It is interesting to note how language affects the way we think about a complex business situation. If I say something is “hard” to do, quite often this can be inferred as not worth doing whereas experience teaches us that a lot of things that are hard to do are the ones that will yield the best returns for our efforts. It is similar with the word “Complex”. Often it gets interpreted as confusing, difficult or not easy to understand but we live and work with a lot of complex systems and don’t even notice the complexity underneath (think the internet or mobile phone networks).
When it comes to selecting products we want to buy we can also be faced with a myriad of choices for options and accessories that we don’t know if we need or not. Right now I am looking for a pair of hiking boots and faced with questions like ankle support, leather or suede, waterproof, what type of lining and a million other options. Quite often the sales person doesn’t seem to understand how each of these options would help me in my selection. Its complex! But there is a smarter way to navigate this.
First I start with what are my needs? Well I am going for a two week hike – so I’ll need boots that are durable and can cope with different terrains. It will probably rain, so waterproof gets a tick and comfort and support are important.

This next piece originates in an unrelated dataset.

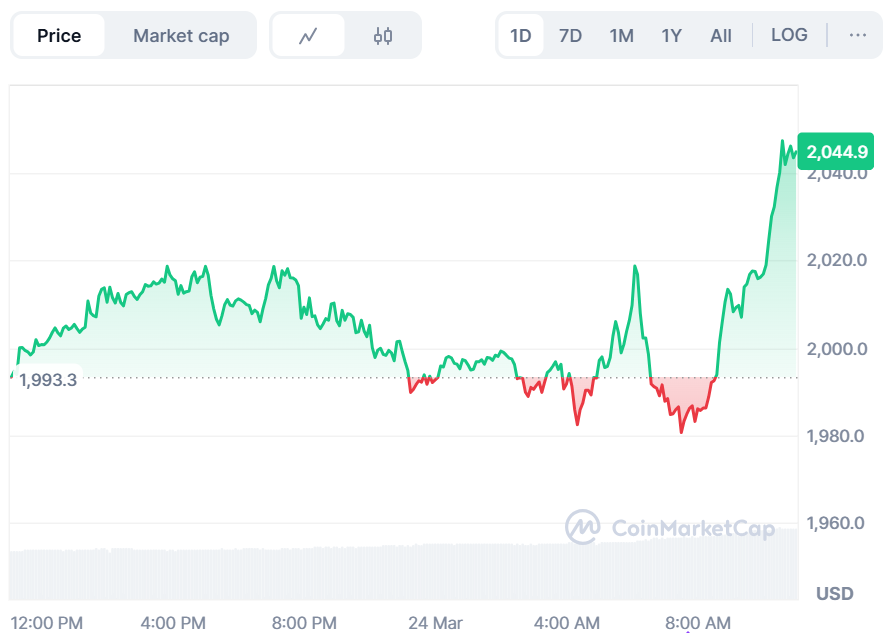Show All time price history
The height and width of the screenshot is (633, 889).
pos(721,36)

Lightweight would be nice, but not so important if it affects durability, and so on. In fact why can’t a sales person ask similar questions to help me in my selection?
In business I find companies that are faced with the same dilemma and complex business problems. Their sales people may be good but they are often not engineers (or boot designers). How can we insert that expert knowledge into the customer experience?
At Cincom we support a diverse range of complex business problems. These businesses and have been able to utilise Configure Price Quote (CPQ) software that can translate the needs of the consumer into a selection list of the right options to meet their needs. The solution deals with constraints as well – so for example it stops me from selecting a lightweight boots that are not durable.
The Cincom customers that utilise CPQ to make and sell a variety of complex products such as commercial air conditioning, emergency vehicles, trucks, office equipment as well as telco and financial products like insurance policies and phone & data plans. Each business is different and use the software differently; the manufacturing companies make use of the ability to feed sales information about whether the product can physically & financially be made or not and the customer-facing businesses make use of customer portals to allow customer to configure their own products online.
Which is all fine and fantastic for them, but I’m still left bootless – Anyone got some suggestions for hiking boots?